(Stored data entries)
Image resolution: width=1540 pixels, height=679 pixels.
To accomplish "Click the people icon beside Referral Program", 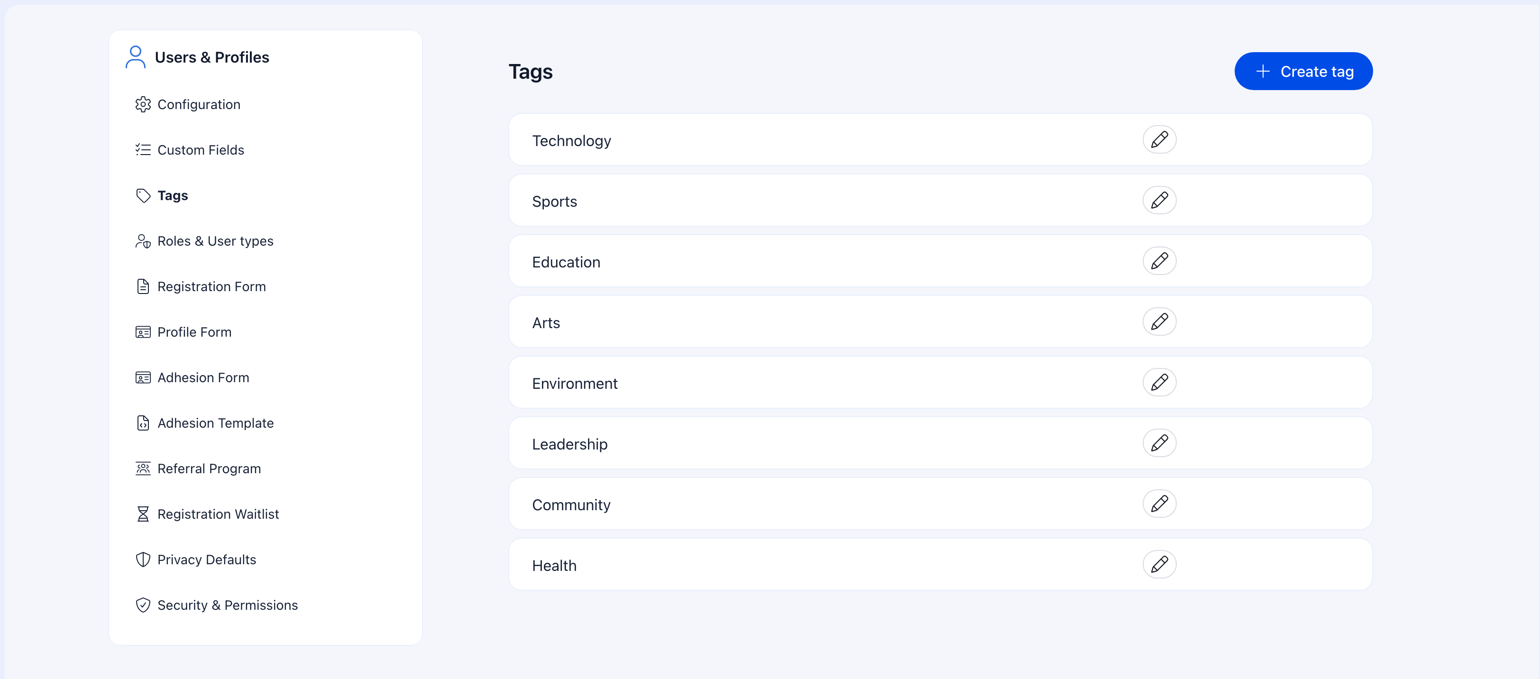I will 143,469.
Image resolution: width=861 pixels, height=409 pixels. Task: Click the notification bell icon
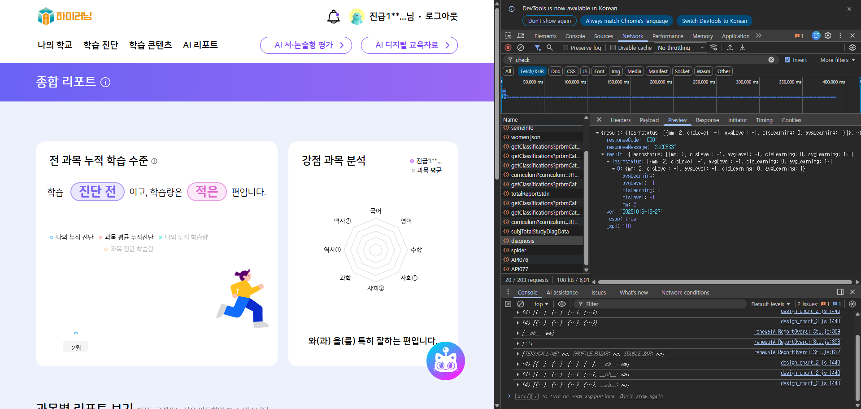333,17
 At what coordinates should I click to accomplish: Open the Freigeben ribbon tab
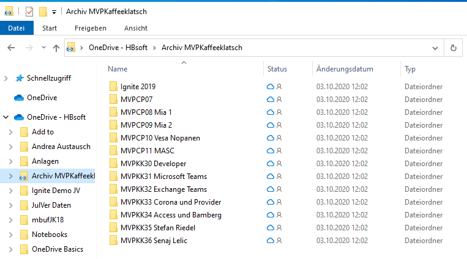click(90, 28)
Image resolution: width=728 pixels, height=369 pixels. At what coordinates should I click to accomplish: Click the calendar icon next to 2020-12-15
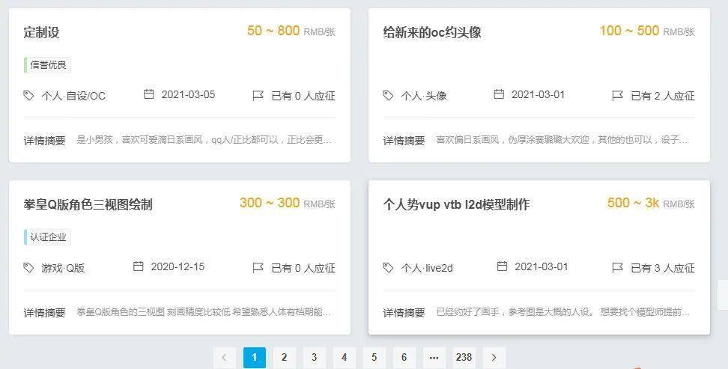coord(139,266)
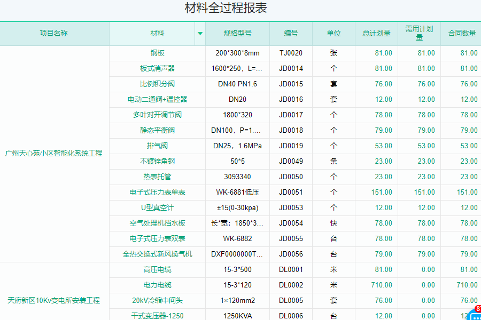Viewport: 481px width, 320px height.
Task: Open the 钢板 material link
Action: 157,53
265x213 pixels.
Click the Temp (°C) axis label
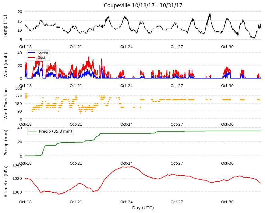[x=5, y=26]
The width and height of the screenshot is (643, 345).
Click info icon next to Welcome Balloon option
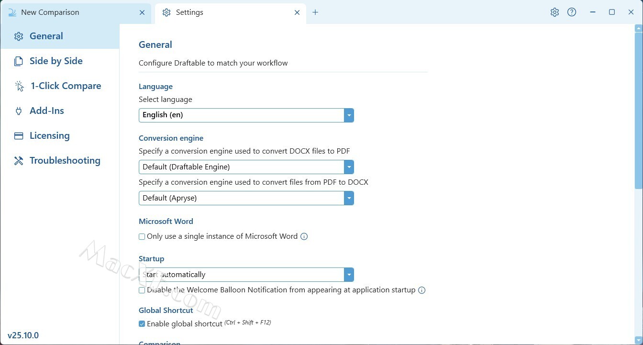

- [Directions for this task]:
Once the pictures are set aside, what is needed is the lines from the line with "Image resolution: width=861" through the end of the data, written out exactly and alone.

- [Completed exercise]:
Image resolution: width=861 pixels, height=409 pixels. Task: Click the notification bell icon
333,17
 At what coordinates should I click to accomplish: Open the Freigeben ribbon tab
click(90, 28)
Image resolution: width=728 pixels, height=369 pixels. At what coordinates should I click to accomplish: Click the calendar icon next to 2020-12-15
coord(139,266)
Viewport: 481px width, 320px height.
Task: Open the 钢板 material link
Action: 157,53
265x213 pixels.
Click the Temp (°C) axis label
[x=5, y=26]
The width and height of the screenshot is (643, 345).
Click info icon next to Welcome Balloon option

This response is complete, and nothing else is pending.